Based on your gdb session, it seems possible that you're over-releasing some object, although I agree that the 0x3100000 seems improbable. Have you tried running Build and Analyze? Static analysis can catch many common over-release bugs.
Based on that memory address, a buffer overrun seems more likely. This could also explain why it only crashes in release mode when you're compiling with -O2 or greater. The optimizations may be laying out your memory in such a way that your buffer overrun happens to cause a crash in release mode but not in debug mode.
Are you doing anything funky with old school C void * pointers? Working with any null terminated C strings? Doing any pointer arithmetic?
In objc_msgSend
, r0
contains a pointer to the receiver of the message. Your app is crashing when it tries to load something pointed to by the receiver.

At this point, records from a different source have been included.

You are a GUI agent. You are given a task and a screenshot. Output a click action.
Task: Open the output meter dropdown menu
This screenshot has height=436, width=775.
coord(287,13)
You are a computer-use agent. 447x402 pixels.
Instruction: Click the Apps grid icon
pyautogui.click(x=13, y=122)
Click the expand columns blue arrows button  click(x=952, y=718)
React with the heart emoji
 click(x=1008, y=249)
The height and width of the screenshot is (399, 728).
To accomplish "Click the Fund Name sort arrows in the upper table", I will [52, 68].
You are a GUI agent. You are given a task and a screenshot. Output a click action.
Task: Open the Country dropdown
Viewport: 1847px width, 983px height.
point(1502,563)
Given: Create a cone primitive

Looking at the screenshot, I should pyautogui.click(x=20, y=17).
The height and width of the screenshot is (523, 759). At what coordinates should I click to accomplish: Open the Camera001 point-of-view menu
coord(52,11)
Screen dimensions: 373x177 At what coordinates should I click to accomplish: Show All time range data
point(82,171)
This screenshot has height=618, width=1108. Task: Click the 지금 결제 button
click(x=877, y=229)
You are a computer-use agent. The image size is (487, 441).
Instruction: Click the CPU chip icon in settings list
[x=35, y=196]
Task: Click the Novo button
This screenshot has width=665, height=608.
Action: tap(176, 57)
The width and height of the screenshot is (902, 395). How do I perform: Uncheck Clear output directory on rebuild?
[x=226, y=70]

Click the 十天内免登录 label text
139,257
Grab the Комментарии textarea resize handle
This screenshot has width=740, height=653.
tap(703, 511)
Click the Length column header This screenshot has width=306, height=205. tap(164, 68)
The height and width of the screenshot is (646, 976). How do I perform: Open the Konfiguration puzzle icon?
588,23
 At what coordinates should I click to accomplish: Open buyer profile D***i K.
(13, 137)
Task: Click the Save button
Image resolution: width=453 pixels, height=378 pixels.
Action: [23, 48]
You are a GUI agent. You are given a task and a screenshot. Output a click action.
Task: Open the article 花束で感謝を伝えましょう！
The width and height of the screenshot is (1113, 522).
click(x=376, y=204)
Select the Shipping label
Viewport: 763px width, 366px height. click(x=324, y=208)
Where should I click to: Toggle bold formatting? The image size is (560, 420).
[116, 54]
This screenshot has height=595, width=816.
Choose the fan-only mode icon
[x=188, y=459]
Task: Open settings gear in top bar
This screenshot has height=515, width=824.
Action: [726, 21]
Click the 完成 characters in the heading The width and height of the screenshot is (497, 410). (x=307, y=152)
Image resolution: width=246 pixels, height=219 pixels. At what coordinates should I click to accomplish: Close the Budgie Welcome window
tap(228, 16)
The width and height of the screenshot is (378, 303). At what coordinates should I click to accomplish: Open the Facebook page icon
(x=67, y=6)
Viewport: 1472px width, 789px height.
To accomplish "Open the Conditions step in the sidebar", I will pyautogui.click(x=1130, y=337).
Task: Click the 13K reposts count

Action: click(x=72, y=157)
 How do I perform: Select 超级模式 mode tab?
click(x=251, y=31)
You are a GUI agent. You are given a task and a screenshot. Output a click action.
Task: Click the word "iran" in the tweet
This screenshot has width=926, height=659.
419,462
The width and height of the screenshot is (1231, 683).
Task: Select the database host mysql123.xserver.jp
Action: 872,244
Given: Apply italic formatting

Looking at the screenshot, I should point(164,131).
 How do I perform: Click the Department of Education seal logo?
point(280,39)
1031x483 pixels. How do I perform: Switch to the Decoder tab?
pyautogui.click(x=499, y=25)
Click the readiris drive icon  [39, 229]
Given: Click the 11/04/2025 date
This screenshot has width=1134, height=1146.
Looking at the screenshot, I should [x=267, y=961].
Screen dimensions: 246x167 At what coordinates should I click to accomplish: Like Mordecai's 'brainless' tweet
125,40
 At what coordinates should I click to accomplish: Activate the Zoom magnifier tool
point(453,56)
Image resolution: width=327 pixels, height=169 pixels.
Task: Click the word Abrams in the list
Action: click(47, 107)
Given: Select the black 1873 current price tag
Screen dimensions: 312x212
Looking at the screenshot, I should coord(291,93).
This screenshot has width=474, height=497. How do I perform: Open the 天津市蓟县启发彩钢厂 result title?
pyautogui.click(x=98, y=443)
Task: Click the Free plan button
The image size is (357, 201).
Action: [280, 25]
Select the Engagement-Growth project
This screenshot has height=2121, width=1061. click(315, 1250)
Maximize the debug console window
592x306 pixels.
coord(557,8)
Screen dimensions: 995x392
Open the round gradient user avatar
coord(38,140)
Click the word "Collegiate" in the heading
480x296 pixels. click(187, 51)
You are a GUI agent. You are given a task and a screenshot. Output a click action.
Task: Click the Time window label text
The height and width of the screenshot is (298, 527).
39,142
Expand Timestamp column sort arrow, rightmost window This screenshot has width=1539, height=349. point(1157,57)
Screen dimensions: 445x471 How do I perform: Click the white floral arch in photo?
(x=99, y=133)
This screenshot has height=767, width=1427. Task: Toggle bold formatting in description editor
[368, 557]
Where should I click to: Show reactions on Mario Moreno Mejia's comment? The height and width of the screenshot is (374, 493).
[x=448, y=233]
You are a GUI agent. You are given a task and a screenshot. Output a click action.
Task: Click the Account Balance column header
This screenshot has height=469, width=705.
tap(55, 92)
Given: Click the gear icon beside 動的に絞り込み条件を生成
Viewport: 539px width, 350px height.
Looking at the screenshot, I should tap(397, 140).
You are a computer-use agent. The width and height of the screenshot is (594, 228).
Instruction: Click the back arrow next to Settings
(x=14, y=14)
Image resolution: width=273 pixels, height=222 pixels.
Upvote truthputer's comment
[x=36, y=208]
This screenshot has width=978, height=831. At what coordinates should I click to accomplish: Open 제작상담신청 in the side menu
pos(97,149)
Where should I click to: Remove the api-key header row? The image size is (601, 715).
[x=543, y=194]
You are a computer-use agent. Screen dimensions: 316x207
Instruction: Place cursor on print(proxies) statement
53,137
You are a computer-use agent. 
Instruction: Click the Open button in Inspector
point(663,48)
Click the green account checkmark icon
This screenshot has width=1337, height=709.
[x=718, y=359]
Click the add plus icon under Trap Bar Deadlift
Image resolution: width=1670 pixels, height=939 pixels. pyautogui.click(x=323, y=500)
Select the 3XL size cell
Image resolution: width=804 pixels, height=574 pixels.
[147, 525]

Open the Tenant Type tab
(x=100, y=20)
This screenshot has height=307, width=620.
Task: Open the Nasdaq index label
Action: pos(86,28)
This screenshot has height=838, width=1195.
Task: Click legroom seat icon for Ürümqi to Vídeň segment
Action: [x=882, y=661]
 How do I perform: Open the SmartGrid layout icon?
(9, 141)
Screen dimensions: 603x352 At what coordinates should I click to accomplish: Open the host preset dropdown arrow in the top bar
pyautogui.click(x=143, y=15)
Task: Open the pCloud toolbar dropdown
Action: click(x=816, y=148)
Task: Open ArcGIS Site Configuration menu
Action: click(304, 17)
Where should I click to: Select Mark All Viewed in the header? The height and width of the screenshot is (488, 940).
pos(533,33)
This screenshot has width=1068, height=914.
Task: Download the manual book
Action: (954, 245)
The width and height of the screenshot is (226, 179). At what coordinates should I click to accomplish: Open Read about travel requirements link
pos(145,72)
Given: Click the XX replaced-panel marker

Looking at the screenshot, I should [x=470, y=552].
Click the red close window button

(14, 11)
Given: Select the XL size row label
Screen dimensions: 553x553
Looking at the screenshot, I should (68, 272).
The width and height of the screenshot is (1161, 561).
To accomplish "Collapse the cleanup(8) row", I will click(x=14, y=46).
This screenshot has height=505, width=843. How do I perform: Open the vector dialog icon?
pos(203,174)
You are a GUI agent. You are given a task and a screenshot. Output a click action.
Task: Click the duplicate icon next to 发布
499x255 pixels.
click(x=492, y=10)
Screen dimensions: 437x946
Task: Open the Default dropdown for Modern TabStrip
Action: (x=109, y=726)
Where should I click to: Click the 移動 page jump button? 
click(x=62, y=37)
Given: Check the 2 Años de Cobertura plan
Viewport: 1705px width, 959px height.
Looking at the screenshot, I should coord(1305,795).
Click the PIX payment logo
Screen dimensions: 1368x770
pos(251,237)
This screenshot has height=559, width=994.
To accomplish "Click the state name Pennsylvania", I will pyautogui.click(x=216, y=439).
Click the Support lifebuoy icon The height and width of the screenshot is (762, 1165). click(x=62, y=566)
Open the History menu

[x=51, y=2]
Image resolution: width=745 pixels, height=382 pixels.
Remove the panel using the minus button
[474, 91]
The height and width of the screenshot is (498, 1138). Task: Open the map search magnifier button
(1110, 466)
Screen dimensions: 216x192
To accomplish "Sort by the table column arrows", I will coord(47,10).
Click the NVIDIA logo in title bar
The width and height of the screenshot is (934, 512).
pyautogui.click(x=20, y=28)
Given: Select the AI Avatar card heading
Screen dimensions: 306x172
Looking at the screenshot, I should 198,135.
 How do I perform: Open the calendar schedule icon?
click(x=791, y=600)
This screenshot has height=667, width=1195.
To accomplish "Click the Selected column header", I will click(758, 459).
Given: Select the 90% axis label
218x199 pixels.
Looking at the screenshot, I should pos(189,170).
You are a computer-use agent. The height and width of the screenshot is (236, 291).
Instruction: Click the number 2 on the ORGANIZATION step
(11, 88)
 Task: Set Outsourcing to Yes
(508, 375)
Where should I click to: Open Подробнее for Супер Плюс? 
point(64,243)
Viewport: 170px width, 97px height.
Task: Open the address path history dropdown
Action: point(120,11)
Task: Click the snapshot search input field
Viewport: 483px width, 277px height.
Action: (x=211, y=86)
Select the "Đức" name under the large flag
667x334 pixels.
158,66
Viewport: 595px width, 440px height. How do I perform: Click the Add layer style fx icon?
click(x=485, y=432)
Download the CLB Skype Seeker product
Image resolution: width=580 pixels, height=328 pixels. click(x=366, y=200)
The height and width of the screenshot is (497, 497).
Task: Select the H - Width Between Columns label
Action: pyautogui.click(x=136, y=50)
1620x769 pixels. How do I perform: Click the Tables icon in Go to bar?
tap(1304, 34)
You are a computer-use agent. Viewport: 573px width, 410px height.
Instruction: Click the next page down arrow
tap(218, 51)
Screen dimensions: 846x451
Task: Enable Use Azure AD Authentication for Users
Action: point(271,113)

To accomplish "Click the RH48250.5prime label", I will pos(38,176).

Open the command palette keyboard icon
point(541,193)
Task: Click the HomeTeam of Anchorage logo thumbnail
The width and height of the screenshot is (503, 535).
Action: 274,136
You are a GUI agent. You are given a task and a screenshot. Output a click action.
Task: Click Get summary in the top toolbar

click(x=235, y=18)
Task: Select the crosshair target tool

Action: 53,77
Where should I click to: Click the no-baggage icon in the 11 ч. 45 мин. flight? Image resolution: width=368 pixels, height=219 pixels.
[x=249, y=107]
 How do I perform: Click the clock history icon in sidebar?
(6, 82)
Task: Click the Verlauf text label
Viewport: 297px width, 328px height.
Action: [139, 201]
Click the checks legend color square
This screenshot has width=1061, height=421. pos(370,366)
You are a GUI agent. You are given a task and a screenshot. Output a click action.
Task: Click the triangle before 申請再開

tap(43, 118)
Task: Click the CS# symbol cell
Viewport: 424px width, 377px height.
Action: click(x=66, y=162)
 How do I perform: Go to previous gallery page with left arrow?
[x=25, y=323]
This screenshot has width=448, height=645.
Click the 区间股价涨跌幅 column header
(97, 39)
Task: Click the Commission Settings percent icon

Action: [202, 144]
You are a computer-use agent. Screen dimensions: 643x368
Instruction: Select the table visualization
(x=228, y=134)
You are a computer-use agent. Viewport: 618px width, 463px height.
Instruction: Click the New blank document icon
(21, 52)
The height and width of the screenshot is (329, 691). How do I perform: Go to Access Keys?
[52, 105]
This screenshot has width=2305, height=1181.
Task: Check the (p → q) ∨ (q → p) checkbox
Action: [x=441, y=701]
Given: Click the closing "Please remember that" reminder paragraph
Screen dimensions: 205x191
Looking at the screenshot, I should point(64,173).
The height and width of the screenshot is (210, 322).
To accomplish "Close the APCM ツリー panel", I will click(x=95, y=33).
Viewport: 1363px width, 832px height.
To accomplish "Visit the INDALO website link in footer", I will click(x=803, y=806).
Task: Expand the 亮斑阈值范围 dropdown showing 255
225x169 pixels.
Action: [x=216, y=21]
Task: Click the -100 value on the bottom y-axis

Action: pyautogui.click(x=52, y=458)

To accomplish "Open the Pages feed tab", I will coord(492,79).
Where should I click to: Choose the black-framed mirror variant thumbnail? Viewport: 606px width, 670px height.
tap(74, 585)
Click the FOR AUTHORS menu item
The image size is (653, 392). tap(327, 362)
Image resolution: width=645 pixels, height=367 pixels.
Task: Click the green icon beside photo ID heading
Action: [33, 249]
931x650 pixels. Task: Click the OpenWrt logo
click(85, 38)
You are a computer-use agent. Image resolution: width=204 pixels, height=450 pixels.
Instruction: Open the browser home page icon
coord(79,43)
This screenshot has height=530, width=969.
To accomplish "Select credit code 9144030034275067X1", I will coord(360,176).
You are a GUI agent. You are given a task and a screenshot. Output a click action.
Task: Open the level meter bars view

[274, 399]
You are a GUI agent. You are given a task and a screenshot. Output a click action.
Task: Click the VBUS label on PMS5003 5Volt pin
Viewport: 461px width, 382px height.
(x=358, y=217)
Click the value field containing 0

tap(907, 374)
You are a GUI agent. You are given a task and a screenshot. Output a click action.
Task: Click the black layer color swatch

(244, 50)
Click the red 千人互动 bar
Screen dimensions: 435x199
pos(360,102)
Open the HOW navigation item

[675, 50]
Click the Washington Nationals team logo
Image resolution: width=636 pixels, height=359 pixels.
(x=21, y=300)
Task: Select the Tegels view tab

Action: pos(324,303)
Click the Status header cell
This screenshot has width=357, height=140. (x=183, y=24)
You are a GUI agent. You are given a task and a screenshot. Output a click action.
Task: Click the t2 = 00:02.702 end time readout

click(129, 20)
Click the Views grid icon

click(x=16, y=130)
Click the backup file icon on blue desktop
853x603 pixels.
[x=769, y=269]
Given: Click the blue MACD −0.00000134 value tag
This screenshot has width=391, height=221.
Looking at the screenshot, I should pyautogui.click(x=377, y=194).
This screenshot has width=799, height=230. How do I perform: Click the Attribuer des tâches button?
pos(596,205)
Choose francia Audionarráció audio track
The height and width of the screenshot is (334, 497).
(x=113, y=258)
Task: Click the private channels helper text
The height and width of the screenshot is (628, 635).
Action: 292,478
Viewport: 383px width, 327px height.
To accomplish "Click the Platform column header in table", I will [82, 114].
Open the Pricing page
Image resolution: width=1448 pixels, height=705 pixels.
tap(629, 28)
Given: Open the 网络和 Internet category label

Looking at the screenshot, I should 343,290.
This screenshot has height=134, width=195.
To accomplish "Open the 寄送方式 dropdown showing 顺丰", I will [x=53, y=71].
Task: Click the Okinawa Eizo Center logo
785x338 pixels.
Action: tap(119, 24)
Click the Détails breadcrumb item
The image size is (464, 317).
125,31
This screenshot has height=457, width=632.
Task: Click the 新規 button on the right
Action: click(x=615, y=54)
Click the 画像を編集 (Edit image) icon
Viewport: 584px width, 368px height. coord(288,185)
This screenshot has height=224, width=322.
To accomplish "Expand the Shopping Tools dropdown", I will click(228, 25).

The most likely explanation is that you are either messaging an object that hasn't been initialized, or an object that has already been freed, but there are other possibilities.
You also may want to have a look at "So you crashed in objc_msgSend"; it's written about the Intel OS X platform, but much of it also applies to the iPhone OS.
When u enable NSZombieEnabled you should check the console as it will probably tell u which line you're getting the EXC_BAD_ACCESS. From there you would be able to fix it. Don't forget to disable it for final release.